Yılları boşa harcadık
ERMENİ milliyetçilerin hedefinin 2015 yılı olduğu bir sır değil. 1915 olaylarının 100. Yıldönümünde dünyanın büyük bölümünün bunu bir “soykırım” olarak kabul etmesini hedefliyorlar. Kimi yerde para, kimi yerde oy, kimi yerde de etkili halkla ilişkiler kampanyaları yürüterek de bu amaçlarına adım adım ilerliyorlar. Herkesin gözünün önünde cereyan eden bu plana karşı bizim dokuz yıldır tek başına iktidarda olan hükümetimizin yapabildiği tek şey kurusıkı tehditten ibaret. Bu süre içinde birçok kez meselenin bu boyutuna dikkat çekmeye çalıştım, dünya ölçeğinde yürütülecek kapsamlı bir halkla ilişkiler kampanyasıyla Türkiye’nin tezinin anlatılması gerektiğini yazdım. Ama işe yaramadı çünkü en başında bunu kavrayacak bir hükümet ortada yok, ikincisi Türkiye’nin bu konuda ortaya koyabileceği derli toplu inandırıcı bir tezi yok. Üniversitelerimizde bununla ilgili çalışmaların çoğunluğu çiğ bir şovenizmden ibaret ve tehcir sırasında işlenmiş olabilecek suçları peşinen görmezden gelmeye yönelik. Yıllarımızı boşa harcadık ve şimdi yumurta bu kez Fransa’da kapıya geldi. Ve Sarkozy gibi oportünist bir politikacının elinde bunun nasıl sonuçlanacağını tahmin etmek de zor değil. Şöyle düşünecektir: “Ermenilerin oyunu alarak seçilirsem ileride Türkiye’yi idare etmenin yolunu nasıl olsa bulurum. Seçilemezsem de Fransa Türkiye ilişkilerinden bana ne?”

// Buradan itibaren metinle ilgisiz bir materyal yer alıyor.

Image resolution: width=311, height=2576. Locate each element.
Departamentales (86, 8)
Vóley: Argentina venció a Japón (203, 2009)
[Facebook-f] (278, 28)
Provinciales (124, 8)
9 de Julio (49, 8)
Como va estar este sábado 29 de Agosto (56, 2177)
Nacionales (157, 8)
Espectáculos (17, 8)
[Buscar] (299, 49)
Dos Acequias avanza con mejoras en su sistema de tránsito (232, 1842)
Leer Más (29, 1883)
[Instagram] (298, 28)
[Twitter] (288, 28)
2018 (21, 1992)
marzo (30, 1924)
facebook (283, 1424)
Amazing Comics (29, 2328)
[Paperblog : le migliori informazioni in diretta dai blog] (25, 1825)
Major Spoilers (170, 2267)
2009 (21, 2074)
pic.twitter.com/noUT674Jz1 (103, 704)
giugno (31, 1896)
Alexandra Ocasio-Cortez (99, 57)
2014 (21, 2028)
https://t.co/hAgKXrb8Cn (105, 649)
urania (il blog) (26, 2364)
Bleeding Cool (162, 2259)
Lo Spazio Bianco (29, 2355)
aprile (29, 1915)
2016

Kralın hediyeleri meselesi Yeni Sezon 1. Bölüm
MALİYE Bakanı Mehmet Şimşek, TBMM’deki bütçe görüşmeleri sırasında Cumhurbaşkanı, Başbakan ve Bakanlara verilen hediyeler ile ilgili bir açıklama yaptı. Bakan Şimşek “Asgari ücretin 10 katı değerini aşan hediyelerin” ilgili kuruma teslim edilmesi ve beyanname verilmesi gerektiğini söylüyor. Bu durumda bu yıl için beyan edilip, ilgili kuruma teslim edilmesi gereken hediye sınırı 6 bin 589 lira 50 kuruş! Bakan beyan edilen hediyeler ile ilgili bir istatistik olmadığını, kurumlara bunu tek tek sormak gerektiğini de söylüyor. Bakan Bey o sıralarda İngiltere’de olabilir, hatırlamıyorum, ama ben bununla ilgili olarak aylar boyunca burada soru sordum, suyu kesilmiş muslukların çıkardığı sese benzer bir yanıt aldım: Tıssssss! Suudi Arabistan Kralı, Bakan Bey de biliyordur, hediye konusunda kimine göre “bonkör”, kimine göre “görgüsüz”! Eğer hediye verileni zor duruma bırakacak bir armağan seçtiyseniz görgüsüzlükle nitelenmeyi de göze almalısınız, çünkü bu ayıptır. Suudi Kralı bunu hep yapıyor. Ziyarete gittiği devletlerin yöneticileri ve eşlerine pahalı mücevherler veriyor. İngiltere’de, ABD’de hatta Ekvador’da yüz binlerce dolarlık mücevherler verdiğini öğrenmiştik, bir tek Türkiye’de dağıttığı hediyelerin ne olduğunu ve değerlerini öğrenememiştik. Bu konuda onlarca soru önergesi verildi, ben belki bin tane yazı yazdım, fos çıktı, yanıt alamadık. Buradan beyan edilmedikleri sonucunu da çıkartıyorum tabii. Beyan edilmiş olsa, neden açıklanmasın? Bakan Bey’in bilgisine ve ilgisine sunarım!
Pazartesinin geleneksel sorusu: KPSS çetesi neden hâlâ yakalanamadı?